--- INFORMATION ---
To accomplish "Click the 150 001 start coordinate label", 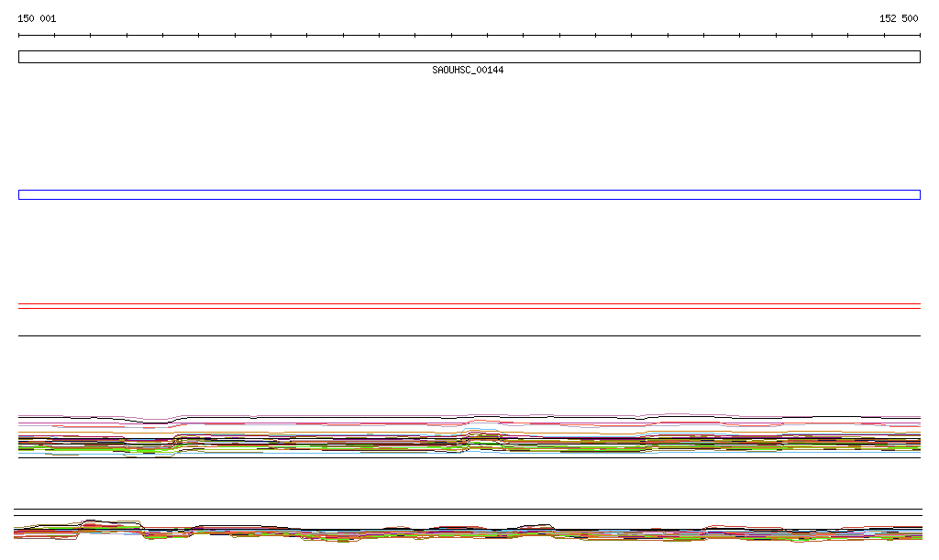I will [x=37, y=18].
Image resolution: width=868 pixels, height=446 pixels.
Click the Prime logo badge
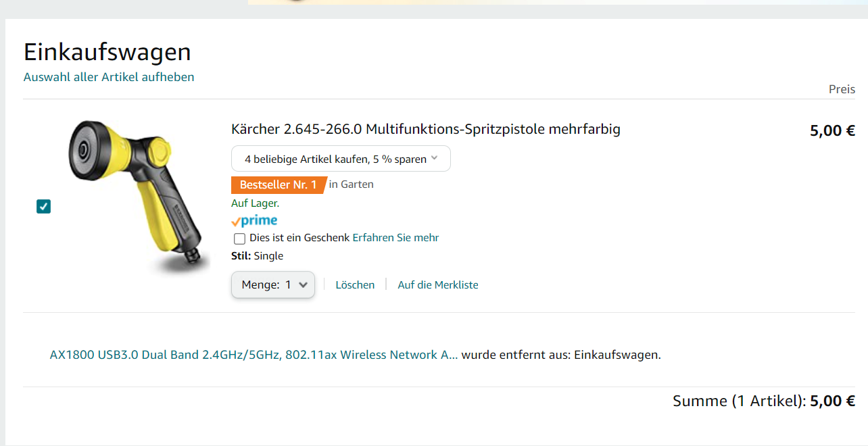pyautogui.click(x=254, y=221)
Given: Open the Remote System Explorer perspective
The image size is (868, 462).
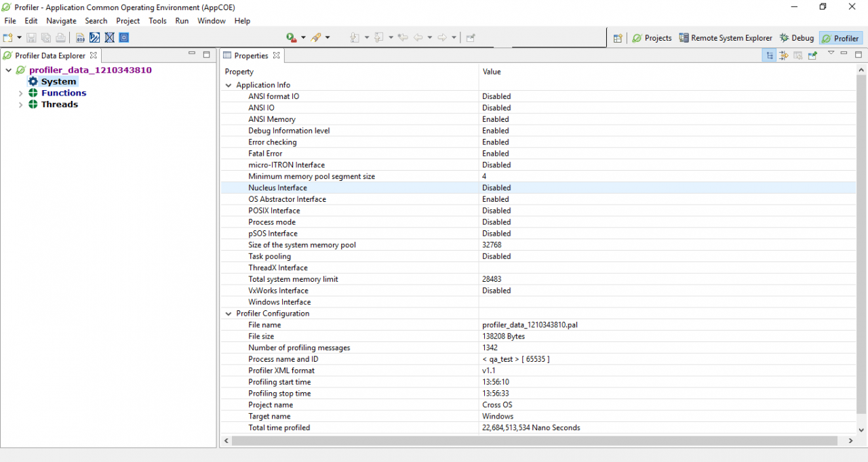Looking at the screenshot, I should 726,38.
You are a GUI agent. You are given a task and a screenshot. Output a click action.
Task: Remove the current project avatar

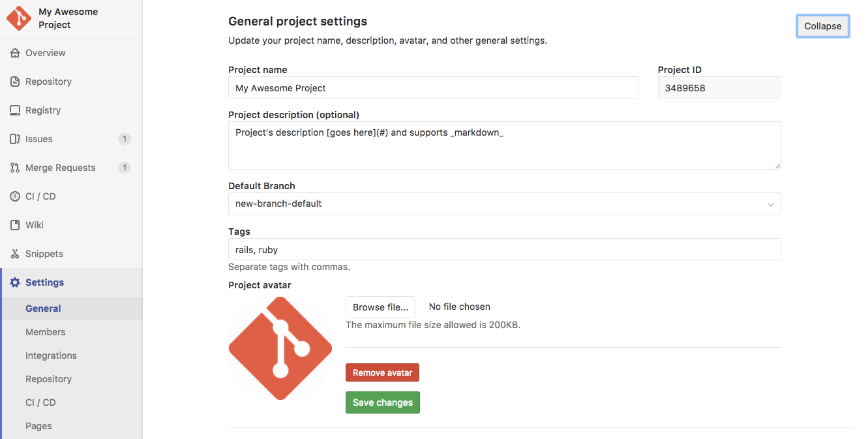382,372
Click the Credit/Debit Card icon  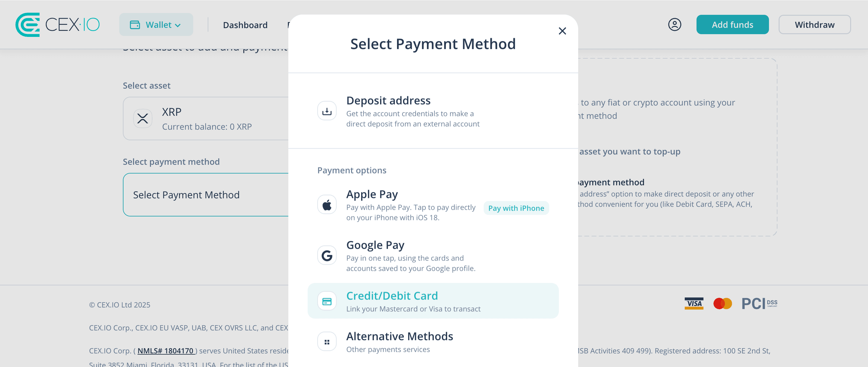pos(327,301)
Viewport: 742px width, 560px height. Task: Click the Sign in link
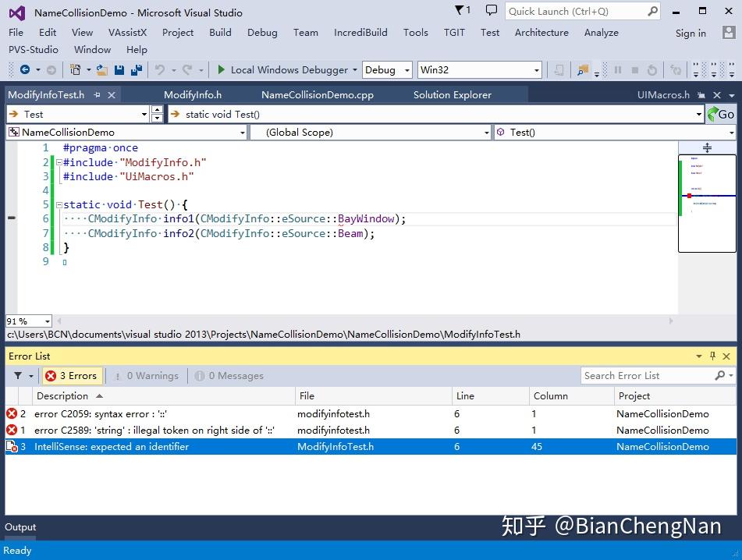point(691,33)
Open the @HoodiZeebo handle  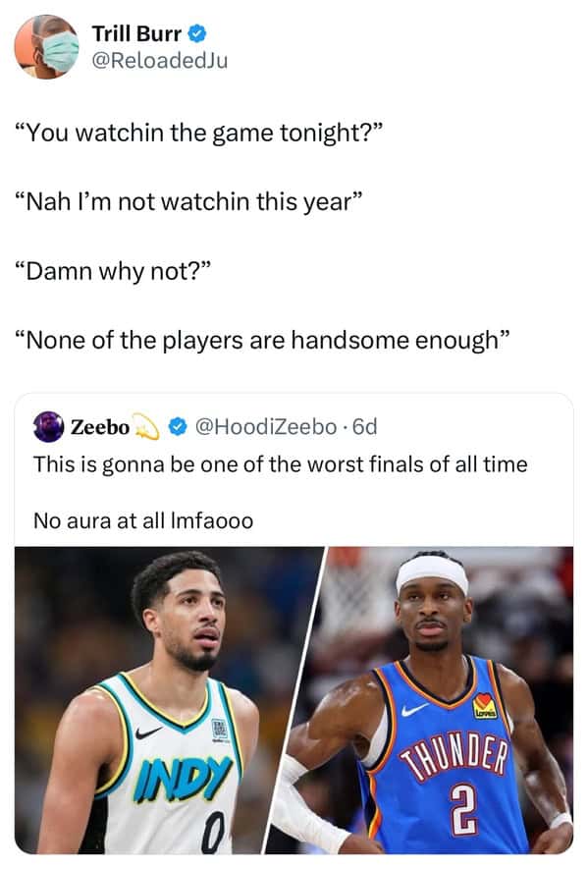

--- YOUR TASK ---
The lines running from the one with "Viewport: 742px width, 560px" to the close of the material above are to be retyped exactly; no picture is to be included.

--- REPLY ---
Viewport: 742px width, 560px height. Task: Click the Sign in link
point(691,33)
Open the @HoodiZeebo handle  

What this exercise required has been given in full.